We observed a profound decrease in AVDglu with the pH-stat group during cooling, as shown in Figure 3. In contrast, a relatively stable AVDglu was observed with the alpha-stat group (Fig. 3). Similarly, during most of the CPB period, AVDo2 in the pH-stat group was significantly lower. These findings may imply continuance and appropriateness of oxygen-glucose metabolism relative to the CBF in the alpha-stat versus pH-stat groups.
In contrast to general findings, jugular venous desaturation occurred more frequently in the pH-stat group (4 versus 2), although this difference was not statistically significant (P > 0.05; OR, 2.00; 95% CI, 0.49–8.62). All incidences of desaturation occurred during rewarming. In accordance with a previous finding (6), rewarming is a vulnerable period for jugular desaturation. Hanel et al. (11) observed that during alpha-stat CPB management, jugular venous desaturation (<50%) did not occur in patients with mildly induced hypercarbia (Paco2 ≅50 mm Hg). They inferred that hypercapnic cerebrovascular dilation is effective in reversing the imbalance of oxygen demand and supply during the rewarming period. We observed that hypercapnia does not eliminate jugular venous desaturation in patients undergoing pH-stat management, and more episodes (4 versus 2; OR, 2.00; 95% CI, 0.49–8.62) of desaturation occurred in the pH-stat group.
Why does jugular desaturation occur during pH-stat and not during alpha-stat with mildly induced hypercarbia (11) ? The answer is possibly related to cerebral vascular changes.

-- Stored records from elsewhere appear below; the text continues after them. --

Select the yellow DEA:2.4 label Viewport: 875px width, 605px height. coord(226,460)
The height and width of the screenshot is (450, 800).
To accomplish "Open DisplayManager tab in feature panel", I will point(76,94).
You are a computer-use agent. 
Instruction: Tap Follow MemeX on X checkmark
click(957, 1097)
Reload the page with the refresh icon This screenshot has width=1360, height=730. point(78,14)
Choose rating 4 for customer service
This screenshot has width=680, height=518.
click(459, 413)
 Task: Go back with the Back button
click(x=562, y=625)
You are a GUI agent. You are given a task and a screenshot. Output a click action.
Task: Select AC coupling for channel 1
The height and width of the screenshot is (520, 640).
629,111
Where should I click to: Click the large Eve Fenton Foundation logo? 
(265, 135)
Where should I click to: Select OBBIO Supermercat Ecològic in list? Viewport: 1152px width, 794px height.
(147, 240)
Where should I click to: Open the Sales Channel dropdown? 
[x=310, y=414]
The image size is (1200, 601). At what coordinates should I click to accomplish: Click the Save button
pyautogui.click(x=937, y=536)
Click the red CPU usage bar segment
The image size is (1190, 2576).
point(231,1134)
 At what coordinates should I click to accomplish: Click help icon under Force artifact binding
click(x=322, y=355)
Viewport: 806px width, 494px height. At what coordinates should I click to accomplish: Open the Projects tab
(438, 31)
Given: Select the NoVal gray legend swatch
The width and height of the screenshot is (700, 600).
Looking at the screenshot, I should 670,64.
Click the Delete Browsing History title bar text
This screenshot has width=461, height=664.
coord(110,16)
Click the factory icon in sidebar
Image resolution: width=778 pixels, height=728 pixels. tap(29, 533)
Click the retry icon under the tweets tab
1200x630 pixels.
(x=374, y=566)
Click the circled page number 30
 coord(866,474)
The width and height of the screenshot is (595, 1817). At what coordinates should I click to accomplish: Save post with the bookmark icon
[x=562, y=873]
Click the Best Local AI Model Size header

In one study supporting the finding of Hanel et al. (11), increased arterial CO2 tension under the alpha-stat condition was not associated with potentially harmful redistribution of CBF in patients with cerebrovascular disease (24). Regional cerebral hypoxia induced by pressure-passive changes in the presence of globally increased CBF during pH-stat CPB may explain why jugular venous desaturation was not completely eliminated in this study. Additionally, a pressure-passive increase in CBF during pH-stat CPB was linked in one study to more embolic load to brain and to an increased incidence of cognitive dysfunction (2 months after surgery) in patients who had more than 90 minutes of CPB (25). Therefore, current knowledge shows a benefit to the alpha-stat strategy in terms of postoperative cognitive function in adults (25). After alpha-stat management, cognitive decline associated with high SJVo2 was speculatively linked to increased embolic load (4). However, in another study, no significant correlation between intraoperative SJVo2 and cognitive function was found three months after surgery (5). Our study was limited because it was not designed to compare postoperative cognitive performance between the two groups. Further research is needed to investigate the relation between SJVo2 and cerebral microembolic load under different acid-base strategies during CPB in reference to cerebral cellular oxygenation and relevant cognitive outcome.
In conclusion, our results indicate that, compared with alpha-stat, the pH-stat acid-base strategy (corrected for body temperature) is associated with an increased SJVo2, a decrease in arteriovenous oxygen content, and glucose differences in adult patients undergoing CPB at 27°C. There were no differences in the incidence of jugular venous desaturation between the two groups. These findings suggest an increased cerebral blood supply with the pH-stat strategy, although this strategy does not eliminate jugular venous oxygen desaturation during CPB.
We thank Neslihan Yıldız for her excellent secretarial assistance in preparation of the manuscript.